Les hausses de cotisation des complémentaires santé en débat au Sénat : le mistigri de la grande sécu est-il de retour ?

par | 11 Avr 2024 | Eclairage

Les mauvaises idées ont la peau dure ! La preuve avec ce débat qui agite les sénateurs qui cherchent une parade à la hausse des cotisations en assurance santé.

La dérive des frais de santé et l’inflation se sont conjuguées pour imposer une hausse des cotisations, certes significative, mais indispensable à l’équilibre technique des complémentaires santé. Légitimement, les assurés s’en sont émus et la classe politique s’en est fait l’écho. Le Sénat a dégainé son arme favorite : une mission d’information. Elle porte sur les complémentaires santé et le pouvoir d’achat des Français. En fait, c’est un nouveau remake de débats antérieurs, qui reviennent régulièrement tels les marronniers, ces articles de presse qui ponctuent l’activité des médias, sans apporter d’informations nouvelles et encore moins d’esquisse de solution.
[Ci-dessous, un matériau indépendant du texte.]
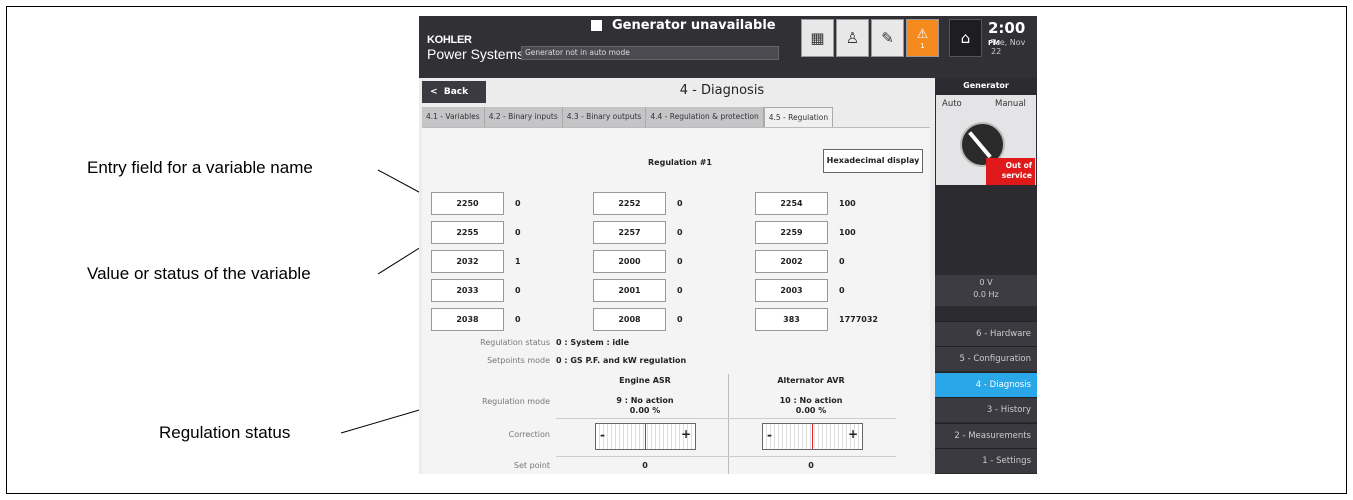 This screenshot has width=1353, height=500. Describe the element at coordinates (645, 400) in the screenshot. I see `engine-regulation-mode: 9 : No action` at that location.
Tout a été dit, sur les chiffres, l’optimisation des coûts, la recherche d’économies pour un système de santé à la peine et dont le financement prend eau de toutes parts. Le régime général d’assurance maladie a constamment été déficitaire depuis 2002. Aucune mesure ne lui a jamais permis de revenir à l’équilibre. Une constance dans le déficit qui rend suspect l’intérêt porté aux complémentaires par les sénateurs. D’autant qu’il se focalise sur une comparaison avec la Sécurité sociale qui est impossible. Les assureurs, appelés Ocam1, régis par les règles du Code des assurances, doivent équilibrer leurs comptes. Ils ne peuvent donc faire de déficit récurrent. Ils doivent ajuster leurs recettes et leurs charges. Le régime général a institutionnalisé l’endettement et se déleste de certaines charges vers les complémentaires. Le 100% santé est un bon exemple. Il avait pour objet de garantir un meilleur accès aux soins dans les secteurs dentaire, auditif et optique par l’instauration de paniers de soins conjointement pris en charge par l’Assurance maladie obligatoire et les contrats complémentaires responsables, sans reste à charge pour l’assuré. Il s’est traduit par une charge significative pour les complémentaires qui a été répercutée sur les assurés alors que les travaux préalables la donnaient à coût nul. Reste le débat sur les frais et les rémunérations qui met en évidence la performance du régime général. Mais là encore les comparaisons ne tiennent pas, comment comparer un service public et des organisations d’un secteur concurrentiel ?

Ce que l’on dit moins est cette propension à vouloir régenter un régime par essence libre. Des pays européens comparables, que leurs régimes soient d’inspiration beveridgienne ou bismarckienne, la France est le seul à régenter ses complémentaires. Dans les autres pays le régime complémentaire est peu contraint, voire bénéficie d’une grande liberté d’action : les assureurs décident de la composition du panier de soins, peuvent sélectionner les risques, fixer librement leurs tarifs, utiliser des questionnaires de santé préalables à la souscription… Le système français et en réalité en cours de privatisation. Et, les Ocam ont la part ingrate et l’équilibre économique de leur activité n’est plus avérée, beaucoup essuient des pertes sans grand espoir de retrouver un équilibre.

Que vont pouvoir dire les sénateurs qui s’inquiètent ou s’insurgent de la hausse des cotisations ? D’une part, la technicité du sujet est à un niveau élevé, d’autre part la source du problème n’est hélas pas, dans les organismes complémentaires qui font plutôt bien leur métier, mais dans un système qui semble bien échapper à tout contrôle. En particulier à celui de la représentation nationale.
1 Organismes complémentaires d’assurance maladie.